## 演習課題 1
本文の「前記イソシアネート化合物とし」から「体等を使用することができる。」までを、「架橋剤」を「硬化剤」に改めて書き直してください。
## 演習課題 2
本文でイソシアネート化合物の例とされている水分散型ポリイソシアネート「バーノックDNW−5000、DNW−6000、DNW−6500」は、どこの製品ですか。

## 本文
前記イソシアネート化合物としては、例えば、水分散型ポリイソシアネート「バーノックDNW−5000、DNW−6000、DNW−6500」(DIC(株)製)を使用することができる。
【0074】
また、前記架橋剤に使用可能なグリシジル化合物としては、例えばエチレングリコールジグリシジルエーテル、プロピレングリコールジグリシジルエーテル、ヘキサメチレングリコールジグリシジルエーテル、シクロヘキサンジオールジグリシジルエーテル、グリセリンジグリシジルエーテル、グリセリントリグリシジルエーテル、トリメチロールプロパントリグリシジルエーテル、ペンタエリスリトールテトラグリシジルエーテル等の脂肪族多価アルコールのポリグリシジルエーテル類;ポリエチレングリコールジグリシジルエーテル、ポリプロピレングリコールジグリシジルエーテル、ポリテトラメチレングリコールジグリシジルエーテル等のポリアルキレングリコールのポリグリシジルエーテル類;1,3−ビス(N,N’−ジグリシジルアミノエチル)シクロヘキサン等のポリグリシジルアミン類;多価カルボン酸[蓚酸、アジピン酸、ブタントリカルボン酸、マレイン酸、フタル酸、テレフタル酸、イソフタル酸、ベンゼントリカルボン酸等]のポリグリシジルエステル類;;ビスフェノールAとエピクロルヒドリンの縮合物、ビスフェノールAとエピクロルヒドリンの縮合物のエチレンオキシド付加物等のビスフェノールA系エポキシ樹脂;フェノールノボラック樹脂、;側鎖にエポキシ基を有する各種ビニル系(共)重合体等を使用することができる。

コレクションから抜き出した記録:

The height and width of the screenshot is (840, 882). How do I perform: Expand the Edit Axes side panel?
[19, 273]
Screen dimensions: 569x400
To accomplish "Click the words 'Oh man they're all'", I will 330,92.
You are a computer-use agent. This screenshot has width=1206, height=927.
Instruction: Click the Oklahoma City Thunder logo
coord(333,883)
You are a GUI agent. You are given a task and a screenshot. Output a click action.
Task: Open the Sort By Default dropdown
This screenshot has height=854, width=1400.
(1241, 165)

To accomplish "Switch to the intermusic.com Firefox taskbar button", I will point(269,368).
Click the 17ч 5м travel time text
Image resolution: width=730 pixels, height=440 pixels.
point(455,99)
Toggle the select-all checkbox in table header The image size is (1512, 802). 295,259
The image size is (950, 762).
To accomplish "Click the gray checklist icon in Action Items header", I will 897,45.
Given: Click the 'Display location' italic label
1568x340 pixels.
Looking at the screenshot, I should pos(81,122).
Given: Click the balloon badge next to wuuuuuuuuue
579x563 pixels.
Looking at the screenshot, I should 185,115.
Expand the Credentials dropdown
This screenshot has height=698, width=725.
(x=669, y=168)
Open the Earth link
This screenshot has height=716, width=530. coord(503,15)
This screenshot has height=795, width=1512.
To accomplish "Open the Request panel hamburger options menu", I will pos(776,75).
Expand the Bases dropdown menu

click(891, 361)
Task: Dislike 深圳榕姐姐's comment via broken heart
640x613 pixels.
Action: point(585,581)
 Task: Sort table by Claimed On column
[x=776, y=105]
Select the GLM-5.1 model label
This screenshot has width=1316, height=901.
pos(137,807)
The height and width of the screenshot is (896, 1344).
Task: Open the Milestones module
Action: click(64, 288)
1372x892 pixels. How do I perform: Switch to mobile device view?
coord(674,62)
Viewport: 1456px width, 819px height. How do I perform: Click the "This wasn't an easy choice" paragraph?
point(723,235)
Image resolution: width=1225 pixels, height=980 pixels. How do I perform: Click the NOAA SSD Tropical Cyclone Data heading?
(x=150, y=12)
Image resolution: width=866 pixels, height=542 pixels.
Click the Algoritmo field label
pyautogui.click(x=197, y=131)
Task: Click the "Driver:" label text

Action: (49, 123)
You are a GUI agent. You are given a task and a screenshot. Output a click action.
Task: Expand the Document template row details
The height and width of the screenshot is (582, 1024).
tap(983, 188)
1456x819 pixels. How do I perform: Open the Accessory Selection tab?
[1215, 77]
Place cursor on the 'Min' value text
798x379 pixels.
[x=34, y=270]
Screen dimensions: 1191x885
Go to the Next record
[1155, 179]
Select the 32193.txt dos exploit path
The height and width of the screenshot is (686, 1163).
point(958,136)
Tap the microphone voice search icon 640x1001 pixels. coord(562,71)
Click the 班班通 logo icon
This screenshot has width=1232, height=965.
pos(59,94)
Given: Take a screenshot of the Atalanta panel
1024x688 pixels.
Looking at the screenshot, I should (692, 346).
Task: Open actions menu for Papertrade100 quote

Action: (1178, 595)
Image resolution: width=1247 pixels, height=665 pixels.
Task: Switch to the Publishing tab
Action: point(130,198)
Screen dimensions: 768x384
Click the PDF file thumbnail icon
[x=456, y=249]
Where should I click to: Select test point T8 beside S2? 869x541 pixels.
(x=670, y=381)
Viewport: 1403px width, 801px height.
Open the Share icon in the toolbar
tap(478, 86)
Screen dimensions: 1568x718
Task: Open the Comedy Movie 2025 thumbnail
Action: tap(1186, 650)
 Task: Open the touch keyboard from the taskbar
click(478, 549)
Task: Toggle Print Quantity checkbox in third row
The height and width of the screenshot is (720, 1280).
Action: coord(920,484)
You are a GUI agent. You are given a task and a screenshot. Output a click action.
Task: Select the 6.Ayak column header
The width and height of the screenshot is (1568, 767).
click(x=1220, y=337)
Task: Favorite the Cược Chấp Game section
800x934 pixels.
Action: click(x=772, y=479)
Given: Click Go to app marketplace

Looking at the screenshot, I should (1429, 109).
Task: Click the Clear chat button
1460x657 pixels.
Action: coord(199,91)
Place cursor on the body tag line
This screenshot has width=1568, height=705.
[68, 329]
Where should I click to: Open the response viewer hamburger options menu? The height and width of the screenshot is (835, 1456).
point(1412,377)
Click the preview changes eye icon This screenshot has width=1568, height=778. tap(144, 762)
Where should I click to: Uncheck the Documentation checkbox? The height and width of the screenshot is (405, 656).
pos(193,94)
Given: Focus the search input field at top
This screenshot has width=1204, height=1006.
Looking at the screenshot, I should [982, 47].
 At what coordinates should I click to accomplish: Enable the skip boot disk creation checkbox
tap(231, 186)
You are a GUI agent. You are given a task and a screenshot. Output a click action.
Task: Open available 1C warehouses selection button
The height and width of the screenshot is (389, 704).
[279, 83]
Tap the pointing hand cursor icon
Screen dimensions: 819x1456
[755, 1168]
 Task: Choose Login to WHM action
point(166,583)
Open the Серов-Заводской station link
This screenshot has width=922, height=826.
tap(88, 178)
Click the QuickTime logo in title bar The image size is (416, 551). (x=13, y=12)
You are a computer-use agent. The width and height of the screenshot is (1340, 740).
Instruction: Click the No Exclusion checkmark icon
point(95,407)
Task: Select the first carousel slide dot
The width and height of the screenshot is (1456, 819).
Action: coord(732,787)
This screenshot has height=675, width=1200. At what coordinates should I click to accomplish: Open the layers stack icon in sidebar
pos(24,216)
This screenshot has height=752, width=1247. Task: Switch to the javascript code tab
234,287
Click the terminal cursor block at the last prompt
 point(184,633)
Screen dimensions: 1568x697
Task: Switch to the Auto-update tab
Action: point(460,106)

## 解答例 1
前記イソシアネート化合物としては、例えば、水分散型ポリイソシアネート「バーノックDNW−5000、DNW−6000、DNW−6500」(DIC(株)製)を使用することができる。
【0074】
また、前記硬化剤に使用可能なグリシジル化合物としては、例えばエチレングリコールジグリシジルエーテル、プロピレングリコールジグリシジルエーテル、ヘキサメチレングリコールジグリシジルエーテル、シクロヘキサンジオールジグリシジルエーテル、グリセリンジグリシジルエーテル、グリセリントリグリシジルエーテル、トリメチロールプロパントリグリシジルエーテル、ペンタエリスリトールテトラグリシジルエーテル等の脂肪族多価アルコールのポリグリシジルエーテル類;ポリエチレングリコールジグリシジルエーテル、ポリプロピレングリコールジグリシジルエーテル、ポリテトラメチレングリコールジグリシジルエーテル等のポリアルキレングリコールのポリグリシジルエーテル類;1,3−ビス(N,N’−ジグリシジルアミノエチル)シクロヘキサン等のポリグリシジルアミン類;多価カルボン酸[蓚酸、アジピン酸、ブタントリカルボン酸、マレイン酸、フタル酸、テレフタル酸、イソフタル酸、ベンゼントリカルボン酸等]のポリグリシジルエステル類;;ビスフェノールAとエピクロルヒドリンの縮合物、ビスフェノールAとエピクロルヒドリンの縮合物のエチレンオキシド付加物等のビスフェノールA系エポキシ樹脂;フェノールノボラック樹脂、;側鎖にエポキシ基を有する各種ビニル系(共)重合体等を使用することができる。

## 解答例 2
DIC(株)製です。